Previous Page Next Page

Recipe 8.8. Deepening an XML Hierarchy

Problem

You have a poorly designed document that can use extra structure.[5]

[5] It may be well-designed from a particular set of goals, but those goals aren't yours.

Solution

This is the opposite problem from that solved in Recipe 8.7. Here you need to add additional structure to a document, possibly to organize its elements by some additional criteria.

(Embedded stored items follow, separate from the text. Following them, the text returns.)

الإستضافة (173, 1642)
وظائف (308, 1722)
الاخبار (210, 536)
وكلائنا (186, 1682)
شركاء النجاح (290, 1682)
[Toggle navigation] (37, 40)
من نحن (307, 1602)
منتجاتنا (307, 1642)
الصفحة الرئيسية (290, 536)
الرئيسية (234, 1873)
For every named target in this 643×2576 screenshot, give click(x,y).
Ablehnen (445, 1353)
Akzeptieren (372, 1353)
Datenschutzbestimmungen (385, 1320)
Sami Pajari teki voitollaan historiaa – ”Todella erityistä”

Add structure based on existing data

This type of deepening transformation example undoes the flattening transformation performed in Recipe 8.7:

<xsl:stylesheet version="1.0" xmlns:xsl="http://www.w3.org/1999/XSL/Transform">
   
  <xsl:import href="copy.xslt"/>
  
  <xsl:output method="xml" version="1.0" encoding="UTF-8" indent="yes"/>
  <xsl:strip-space elements="*"/>
   
  <xsl:template match="people">
    <union>
       <xsl:apply-templates select="person[@class = 'union']" />
    </union>
    <salaried>
       <xsl:apply-templates select="person[@class = 'salaried']" />
    </salaried>
  </xsl:template>  
   
</xsl:stylesheet>

Add structure to correct a poorly designed document

In a misguided effort to streamline XML, some people attempt to encode information by inserting sibling elements rather than parent elements.[6]

[6] To be fair, not every occurrence of this technique is misguided. Design is a navigation between competing tradeoffs.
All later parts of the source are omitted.